> What is needed:
Arrange the lines of the records below as a numbered list, leaving out blank lines.

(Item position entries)

===============

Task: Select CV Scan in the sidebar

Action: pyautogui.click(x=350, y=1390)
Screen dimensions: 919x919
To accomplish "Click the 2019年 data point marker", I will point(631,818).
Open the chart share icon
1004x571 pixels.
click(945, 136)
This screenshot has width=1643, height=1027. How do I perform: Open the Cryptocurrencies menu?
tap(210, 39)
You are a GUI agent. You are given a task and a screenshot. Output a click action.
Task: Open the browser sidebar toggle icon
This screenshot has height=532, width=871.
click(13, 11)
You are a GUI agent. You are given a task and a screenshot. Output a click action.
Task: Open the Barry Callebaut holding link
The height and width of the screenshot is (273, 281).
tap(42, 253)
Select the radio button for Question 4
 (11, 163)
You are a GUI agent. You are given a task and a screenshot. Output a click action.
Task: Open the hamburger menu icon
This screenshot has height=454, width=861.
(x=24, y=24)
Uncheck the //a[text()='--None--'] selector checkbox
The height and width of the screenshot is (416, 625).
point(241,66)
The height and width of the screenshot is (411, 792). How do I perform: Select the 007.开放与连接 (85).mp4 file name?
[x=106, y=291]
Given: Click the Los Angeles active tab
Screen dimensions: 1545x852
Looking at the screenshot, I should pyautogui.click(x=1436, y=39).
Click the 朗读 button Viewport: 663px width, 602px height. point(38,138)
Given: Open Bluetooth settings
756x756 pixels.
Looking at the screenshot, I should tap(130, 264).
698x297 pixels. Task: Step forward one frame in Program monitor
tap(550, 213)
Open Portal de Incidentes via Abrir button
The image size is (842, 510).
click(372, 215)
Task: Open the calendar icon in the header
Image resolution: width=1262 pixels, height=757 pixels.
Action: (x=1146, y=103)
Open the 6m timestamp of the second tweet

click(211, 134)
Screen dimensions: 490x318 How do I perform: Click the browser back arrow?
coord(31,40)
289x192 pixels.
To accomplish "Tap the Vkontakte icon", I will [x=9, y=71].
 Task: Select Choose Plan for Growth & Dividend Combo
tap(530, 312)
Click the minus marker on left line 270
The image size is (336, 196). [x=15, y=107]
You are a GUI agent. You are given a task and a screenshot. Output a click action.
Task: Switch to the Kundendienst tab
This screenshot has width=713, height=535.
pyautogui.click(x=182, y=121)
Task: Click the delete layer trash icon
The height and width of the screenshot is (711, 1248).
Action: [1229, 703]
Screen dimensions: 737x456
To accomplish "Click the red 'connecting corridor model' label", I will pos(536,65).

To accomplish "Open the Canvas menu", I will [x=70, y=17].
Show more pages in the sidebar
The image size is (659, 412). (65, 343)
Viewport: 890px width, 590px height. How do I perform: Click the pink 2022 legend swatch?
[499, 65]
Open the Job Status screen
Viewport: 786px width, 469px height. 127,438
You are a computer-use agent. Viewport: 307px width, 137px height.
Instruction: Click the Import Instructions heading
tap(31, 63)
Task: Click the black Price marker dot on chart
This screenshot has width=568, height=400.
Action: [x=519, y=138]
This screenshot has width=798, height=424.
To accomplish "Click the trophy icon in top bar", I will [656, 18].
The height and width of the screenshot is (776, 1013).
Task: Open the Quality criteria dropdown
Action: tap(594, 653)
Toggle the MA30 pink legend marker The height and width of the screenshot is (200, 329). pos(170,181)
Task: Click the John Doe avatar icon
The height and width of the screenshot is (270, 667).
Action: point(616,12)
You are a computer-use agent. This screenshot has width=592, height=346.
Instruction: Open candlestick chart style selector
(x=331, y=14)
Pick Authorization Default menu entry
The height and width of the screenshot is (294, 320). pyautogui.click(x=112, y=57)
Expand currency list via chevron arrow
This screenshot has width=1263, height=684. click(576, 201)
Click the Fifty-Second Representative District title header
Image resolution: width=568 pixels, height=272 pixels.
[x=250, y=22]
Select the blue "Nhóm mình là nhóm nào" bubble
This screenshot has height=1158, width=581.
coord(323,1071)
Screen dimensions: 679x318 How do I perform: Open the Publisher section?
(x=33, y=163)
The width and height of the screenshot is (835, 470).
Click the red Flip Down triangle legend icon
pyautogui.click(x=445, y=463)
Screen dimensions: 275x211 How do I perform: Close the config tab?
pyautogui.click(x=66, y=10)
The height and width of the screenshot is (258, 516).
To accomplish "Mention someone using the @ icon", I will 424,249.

===============

> The completed task:
1. Task: Select CV Scan in the sidebar
2. Action: pyautogui.click(x=350, y=1390)
3. Screen dimensions: 919x919
4. To accomplish "Click the 2019年 data point marker", I will point(631,818).
5. Open the chart share icon
6. 1004x571 pixels.
7. click(945, 136)
8. This screenshot has width=1643, height=1027. How do I perform: Open the Cryptocurrencies menu?
9. tap(210, 39)
10. You are a GUI agent. You are given a task and a screenshot. Output a click action.
11. Task: Open the browser sidebar toggle icon
12. This screenshot has height=532, width=871.
13. click(13, 11)
14. You are a GUI agent. You are given a task and a screenshot. Output a click action.
15. Task: Open the Barry Callebaut holding link
16. The height and width of the screenshot is (273, 281).
17. tap(42, 253)
18. Select the radio button for Question 4
19.  (11, 163)
20. You are a GUI agent. You are given a task and a screenshot. Output a click action.
21. Task: Open the hamburger menu icon
22. This screenshot has height=454, width=861.
23. (x=24, y=24)
24. Uncheck the //a[text()='--None--'] selector checkbox
25. The height and width of the screenshot is (416, 625).
26. point(241,66)
27. The height and width of the screenshot is (411, 792). How do I perform: Select the 007.开放与连接 (85).mp4 file name?
28. [x=106, y=291]
29. Given: Click the Los Angeles active tab
30. Screen dimensions: 1545x852
31. Looking at the screenshot, I should pyautogui.click(x=1436, y=39).
32. Click the 朗读 button Viewport: 663px width, 602px height. point(38,138)
33. Given: Open Bluetooth settings
34. 756x756 pixels.
35. Looking at the screenshot, I should tap(130, 264).
36. 698x297 pixels. Task: Step forward one frame in Program monitor
37. tap(550, 213)
38. Open Portal de Incidentes via Abrir button
39. The image size is (842, 510).
40. click(372, 215)
41. Task: Open the calendar icon in the header
42. Image resolution: width=1262 pixels, height=757 pixels.
43. Action: (x=1146, y=103)
44. Open the 6m timestamp of the second tweet
45. click(211, 134)
46. Screen dimensions: 490x318 How do I perform: Click the browser back arrow?
47. coord(31,40)
48. 289x192 pixels.
49. To accomplish "Tap the Vkontakte icon", I will [x=9, y=71].
50.  Task: Select Choose Plan for Growth & Dividend Combo
51. tap(530, 312)
52. Click the minus marker on left line 270
53. The image size is (336, 196). [x=15, y=107]
54. You are a GUI agent. You are given a task and a screenshot. Output a click action.
55. Task: Switch to the Kundendienst tab
56. This screenshot has width=713, height=535.
57. pyautogui.click(x=182, y=121)
58. Task: Click the delete layer trash icon
59. The height and width of the screenshot is (711, 1248).
60. Action: [1229, 703]
61. Screen dimensions: 737x456
62. To accomplish "Click the red 'connecting corridor model' label", I will pos(536,65).
63. To accomplish "Open the Canvas menu", I will [x=70, y=17].
64. Show more pages in the sidebar
65. The image size is (659, 412). (65, 343)
66. Viewport: 890px width, 590px height. How do I perform: Click the pink 2022 legend swatch?
67. [499, 65]
68. Open the Job Status screen
69. Viewport: 786px width, 469px height. 127,438
70. You are a computer-use agent. Viewport: 307px width, 137px height.
71. Instruction: Click the Import Instructions heading
72. tap(31, 63)
73. Task: Click the black Price marker dot on chart
74. This screenshot has width=568, height=400.
75. Action: [x=519, y=138]
76. This screenshot has width=798, height=424.
77. To accomplish "Click the trophy icon in top bar", I will [656, 18].
78. The height and width of the screenshot is (776, 1013).
79. Task: Open the Quality criteria dropdown
80. Action: tap(594, 653)
81. Toggle the MA30 pink legend marker The height and width of the screenshot is (200, 329). pos(170,181)
82. Task: Click the John Doe avatar icon
83. The height and width of the screenshot is (270, 667).
84. Action: point(616,12)
85. You are a computer-use agent. This screenshot has width=592, height=346.
86. Instruction: Open candlestick chart style selector
87. (x=331, y=14)
88. Pick Authorization Default menu entry
89. The height and width of the screenshot is (294, 320). pyautogui.click(x=112, y=57)
90. Expand currency list via chevron arrow
91. This screenshot has width=1263, height=684. click(576, 201)
92. Click the Fifty-Second Representative District title header
93. Image resolution: width=568 pixels, height=272 pixels.
94. [x=250, y=22]
95. Select the blue "Nhóm mình là nhóm nào" bubble
96. This screenshot has height=1158, width=581.
97. coord(323,1071)
98. Screen dimensions: 679x318 How do I perform: Open the Publisher section?
99. (x=33, y=163)
100. The width and height of the screenshot is (835, 470).
101. Click the red Flip Down triangle legend icon
102. pyautogui.click(x=445, y=463)
103. Screen dimensions: 275x211 How do I perform: Close the config tab?
104. pyautogui.click(x=66, y=10)
105. The height and width of the screenshot is (258, 516).
106. To accomplish "Mention someone using the @ icon", I will 424,249.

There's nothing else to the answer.